ACTIVITY:
Set out each line from the following listing that includes the word "Энергоинформ".

SOURCE RECORDS:
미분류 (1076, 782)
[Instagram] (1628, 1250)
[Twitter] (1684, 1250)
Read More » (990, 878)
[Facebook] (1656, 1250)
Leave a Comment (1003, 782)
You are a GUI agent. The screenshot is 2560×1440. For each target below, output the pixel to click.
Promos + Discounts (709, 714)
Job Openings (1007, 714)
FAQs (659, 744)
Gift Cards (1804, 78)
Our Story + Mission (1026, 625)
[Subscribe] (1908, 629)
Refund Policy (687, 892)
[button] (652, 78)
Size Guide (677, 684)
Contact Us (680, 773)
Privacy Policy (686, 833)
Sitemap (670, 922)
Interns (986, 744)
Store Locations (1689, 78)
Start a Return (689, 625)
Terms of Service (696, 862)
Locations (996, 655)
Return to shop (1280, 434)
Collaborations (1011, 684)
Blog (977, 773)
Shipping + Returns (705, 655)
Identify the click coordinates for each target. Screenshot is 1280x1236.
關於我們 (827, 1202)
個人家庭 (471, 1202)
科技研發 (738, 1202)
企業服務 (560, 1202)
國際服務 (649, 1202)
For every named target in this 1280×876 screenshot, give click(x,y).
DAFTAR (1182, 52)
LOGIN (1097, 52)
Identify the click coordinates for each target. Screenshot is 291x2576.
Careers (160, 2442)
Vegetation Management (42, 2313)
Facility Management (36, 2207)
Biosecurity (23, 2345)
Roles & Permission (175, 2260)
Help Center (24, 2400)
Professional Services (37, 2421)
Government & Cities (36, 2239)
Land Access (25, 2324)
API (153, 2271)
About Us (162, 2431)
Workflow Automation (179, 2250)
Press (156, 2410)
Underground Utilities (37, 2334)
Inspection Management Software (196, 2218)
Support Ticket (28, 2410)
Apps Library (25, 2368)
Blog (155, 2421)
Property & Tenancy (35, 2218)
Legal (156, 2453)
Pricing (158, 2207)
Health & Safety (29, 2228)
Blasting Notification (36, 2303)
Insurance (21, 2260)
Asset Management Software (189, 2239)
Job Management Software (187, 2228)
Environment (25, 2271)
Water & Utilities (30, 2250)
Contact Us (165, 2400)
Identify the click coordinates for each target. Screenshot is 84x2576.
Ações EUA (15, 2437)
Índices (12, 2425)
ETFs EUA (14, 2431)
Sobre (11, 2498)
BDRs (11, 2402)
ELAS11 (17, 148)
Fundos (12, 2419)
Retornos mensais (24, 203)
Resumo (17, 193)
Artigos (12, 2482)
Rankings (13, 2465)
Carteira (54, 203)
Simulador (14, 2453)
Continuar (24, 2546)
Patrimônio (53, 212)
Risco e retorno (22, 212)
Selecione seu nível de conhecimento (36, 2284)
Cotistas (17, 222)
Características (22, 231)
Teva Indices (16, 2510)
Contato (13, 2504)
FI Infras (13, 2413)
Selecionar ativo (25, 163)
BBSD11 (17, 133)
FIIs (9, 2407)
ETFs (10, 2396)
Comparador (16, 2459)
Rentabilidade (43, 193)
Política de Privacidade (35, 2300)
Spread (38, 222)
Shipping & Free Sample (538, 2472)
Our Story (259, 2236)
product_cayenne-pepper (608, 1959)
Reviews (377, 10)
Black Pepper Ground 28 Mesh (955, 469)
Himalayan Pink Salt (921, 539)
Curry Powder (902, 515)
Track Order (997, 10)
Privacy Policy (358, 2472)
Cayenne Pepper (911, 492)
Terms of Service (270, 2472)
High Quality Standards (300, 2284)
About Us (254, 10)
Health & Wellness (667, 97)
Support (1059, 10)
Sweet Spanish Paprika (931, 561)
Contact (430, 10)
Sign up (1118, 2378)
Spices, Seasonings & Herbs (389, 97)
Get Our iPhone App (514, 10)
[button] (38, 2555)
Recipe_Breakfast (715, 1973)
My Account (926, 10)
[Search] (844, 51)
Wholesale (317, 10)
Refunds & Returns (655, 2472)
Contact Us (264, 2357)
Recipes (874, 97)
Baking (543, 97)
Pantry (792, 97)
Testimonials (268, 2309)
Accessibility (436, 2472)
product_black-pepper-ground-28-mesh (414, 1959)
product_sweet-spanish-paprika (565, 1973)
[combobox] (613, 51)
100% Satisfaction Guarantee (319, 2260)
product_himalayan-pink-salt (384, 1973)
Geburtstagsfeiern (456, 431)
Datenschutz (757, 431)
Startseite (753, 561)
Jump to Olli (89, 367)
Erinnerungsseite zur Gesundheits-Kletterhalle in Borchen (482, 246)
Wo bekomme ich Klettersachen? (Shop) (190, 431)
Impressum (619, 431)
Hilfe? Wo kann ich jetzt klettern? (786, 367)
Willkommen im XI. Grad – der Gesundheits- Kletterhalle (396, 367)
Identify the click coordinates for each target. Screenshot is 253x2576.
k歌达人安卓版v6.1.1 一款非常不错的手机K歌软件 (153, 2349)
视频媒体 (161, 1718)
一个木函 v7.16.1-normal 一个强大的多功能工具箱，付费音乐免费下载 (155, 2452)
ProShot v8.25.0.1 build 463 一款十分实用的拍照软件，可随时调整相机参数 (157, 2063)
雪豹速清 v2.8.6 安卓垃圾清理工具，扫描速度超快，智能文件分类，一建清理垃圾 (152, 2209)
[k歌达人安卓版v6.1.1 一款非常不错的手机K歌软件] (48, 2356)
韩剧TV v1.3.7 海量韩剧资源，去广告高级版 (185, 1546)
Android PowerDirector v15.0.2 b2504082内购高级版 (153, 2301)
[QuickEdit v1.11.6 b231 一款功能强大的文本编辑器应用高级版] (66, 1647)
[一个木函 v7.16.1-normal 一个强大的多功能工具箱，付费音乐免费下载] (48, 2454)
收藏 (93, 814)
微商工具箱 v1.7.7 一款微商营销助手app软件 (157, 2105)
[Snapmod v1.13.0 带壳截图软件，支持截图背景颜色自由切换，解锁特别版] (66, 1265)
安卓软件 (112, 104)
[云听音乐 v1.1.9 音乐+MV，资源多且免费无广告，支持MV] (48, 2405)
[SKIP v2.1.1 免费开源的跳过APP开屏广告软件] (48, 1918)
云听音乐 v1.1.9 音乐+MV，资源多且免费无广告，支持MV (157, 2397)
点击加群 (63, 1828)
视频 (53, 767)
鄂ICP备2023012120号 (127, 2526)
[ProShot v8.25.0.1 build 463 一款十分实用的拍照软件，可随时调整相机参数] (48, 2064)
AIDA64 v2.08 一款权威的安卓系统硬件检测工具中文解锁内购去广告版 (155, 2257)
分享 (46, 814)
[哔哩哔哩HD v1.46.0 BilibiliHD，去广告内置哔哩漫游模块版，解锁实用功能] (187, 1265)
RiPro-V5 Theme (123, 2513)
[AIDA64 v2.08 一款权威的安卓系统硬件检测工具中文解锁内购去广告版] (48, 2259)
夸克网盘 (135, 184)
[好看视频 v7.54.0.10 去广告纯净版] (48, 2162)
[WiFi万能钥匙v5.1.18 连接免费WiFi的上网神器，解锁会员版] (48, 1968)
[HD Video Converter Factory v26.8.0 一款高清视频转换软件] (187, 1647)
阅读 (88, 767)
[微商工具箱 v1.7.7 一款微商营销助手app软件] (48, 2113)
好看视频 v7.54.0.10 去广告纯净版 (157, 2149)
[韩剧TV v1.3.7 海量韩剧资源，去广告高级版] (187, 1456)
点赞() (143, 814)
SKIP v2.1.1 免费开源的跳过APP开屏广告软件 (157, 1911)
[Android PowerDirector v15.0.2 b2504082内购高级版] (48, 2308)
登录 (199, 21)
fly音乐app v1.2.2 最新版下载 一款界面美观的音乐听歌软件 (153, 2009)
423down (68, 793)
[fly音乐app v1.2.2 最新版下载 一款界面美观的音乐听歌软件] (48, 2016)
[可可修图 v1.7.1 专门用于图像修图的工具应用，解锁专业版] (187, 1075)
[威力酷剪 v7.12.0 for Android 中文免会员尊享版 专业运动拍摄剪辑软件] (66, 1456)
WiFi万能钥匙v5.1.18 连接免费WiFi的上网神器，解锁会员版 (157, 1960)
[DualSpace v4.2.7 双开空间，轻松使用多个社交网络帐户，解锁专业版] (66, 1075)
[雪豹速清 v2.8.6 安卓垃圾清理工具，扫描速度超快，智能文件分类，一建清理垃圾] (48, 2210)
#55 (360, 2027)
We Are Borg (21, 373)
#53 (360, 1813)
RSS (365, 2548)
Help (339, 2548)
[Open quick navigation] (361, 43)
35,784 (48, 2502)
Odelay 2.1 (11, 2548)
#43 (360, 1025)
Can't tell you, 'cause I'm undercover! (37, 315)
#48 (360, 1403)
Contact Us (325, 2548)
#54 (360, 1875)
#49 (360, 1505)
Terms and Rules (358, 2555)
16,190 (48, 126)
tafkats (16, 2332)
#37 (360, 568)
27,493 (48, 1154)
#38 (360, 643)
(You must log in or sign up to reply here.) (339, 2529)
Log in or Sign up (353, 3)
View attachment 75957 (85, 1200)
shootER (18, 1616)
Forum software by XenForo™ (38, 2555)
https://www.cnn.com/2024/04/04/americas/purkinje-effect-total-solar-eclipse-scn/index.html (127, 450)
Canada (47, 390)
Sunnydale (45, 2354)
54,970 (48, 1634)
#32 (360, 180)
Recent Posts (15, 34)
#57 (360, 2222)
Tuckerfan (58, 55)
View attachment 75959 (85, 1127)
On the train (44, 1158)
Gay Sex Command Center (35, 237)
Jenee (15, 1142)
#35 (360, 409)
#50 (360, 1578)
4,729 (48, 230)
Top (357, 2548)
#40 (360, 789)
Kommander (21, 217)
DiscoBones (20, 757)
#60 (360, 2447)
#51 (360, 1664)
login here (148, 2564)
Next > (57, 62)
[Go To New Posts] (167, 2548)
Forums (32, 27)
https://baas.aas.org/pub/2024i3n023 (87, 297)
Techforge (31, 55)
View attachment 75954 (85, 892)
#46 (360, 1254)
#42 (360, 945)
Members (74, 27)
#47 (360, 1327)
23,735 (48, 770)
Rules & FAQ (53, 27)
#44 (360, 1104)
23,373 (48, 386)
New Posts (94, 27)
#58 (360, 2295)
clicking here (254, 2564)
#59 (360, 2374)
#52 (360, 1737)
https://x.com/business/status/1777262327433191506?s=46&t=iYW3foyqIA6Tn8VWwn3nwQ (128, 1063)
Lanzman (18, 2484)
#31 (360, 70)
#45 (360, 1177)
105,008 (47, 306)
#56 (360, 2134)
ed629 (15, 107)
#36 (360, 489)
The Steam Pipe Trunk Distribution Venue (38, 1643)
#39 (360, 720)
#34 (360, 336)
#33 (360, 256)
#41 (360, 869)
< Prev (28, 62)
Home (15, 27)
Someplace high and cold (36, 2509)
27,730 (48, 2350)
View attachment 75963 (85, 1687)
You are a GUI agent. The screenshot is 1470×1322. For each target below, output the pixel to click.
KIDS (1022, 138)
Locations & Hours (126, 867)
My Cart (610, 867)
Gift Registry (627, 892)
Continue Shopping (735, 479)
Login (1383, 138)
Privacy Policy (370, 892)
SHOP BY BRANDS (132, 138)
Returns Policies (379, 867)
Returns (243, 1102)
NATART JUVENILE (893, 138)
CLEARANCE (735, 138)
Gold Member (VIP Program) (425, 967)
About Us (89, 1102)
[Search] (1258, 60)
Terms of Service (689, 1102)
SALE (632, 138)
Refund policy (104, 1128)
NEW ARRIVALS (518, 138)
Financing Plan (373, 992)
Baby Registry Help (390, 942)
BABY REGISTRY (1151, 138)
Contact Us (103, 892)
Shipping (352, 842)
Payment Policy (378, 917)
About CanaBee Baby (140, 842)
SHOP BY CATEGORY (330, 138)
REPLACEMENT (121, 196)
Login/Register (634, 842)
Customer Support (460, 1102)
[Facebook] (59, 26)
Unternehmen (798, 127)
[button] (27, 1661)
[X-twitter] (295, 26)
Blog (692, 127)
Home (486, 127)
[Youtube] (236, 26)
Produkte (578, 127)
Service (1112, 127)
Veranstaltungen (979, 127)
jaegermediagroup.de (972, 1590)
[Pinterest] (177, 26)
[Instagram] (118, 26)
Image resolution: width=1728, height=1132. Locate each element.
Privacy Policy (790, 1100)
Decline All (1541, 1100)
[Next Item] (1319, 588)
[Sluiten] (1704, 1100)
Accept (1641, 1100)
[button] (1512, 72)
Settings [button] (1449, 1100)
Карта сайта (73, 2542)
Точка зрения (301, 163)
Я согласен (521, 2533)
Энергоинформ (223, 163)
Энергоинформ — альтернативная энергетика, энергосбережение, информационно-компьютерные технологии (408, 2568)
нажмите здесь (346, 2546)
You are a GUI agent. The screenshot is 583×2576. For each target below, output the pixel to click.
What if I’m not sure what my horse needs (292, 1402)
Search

ANSWER FOR THE TASK:
Энергоинформ (223, 163)
Энергоинформ — альтернативная энергетика, энергосбережение, информационно-компьютерные технологии (408, 2568)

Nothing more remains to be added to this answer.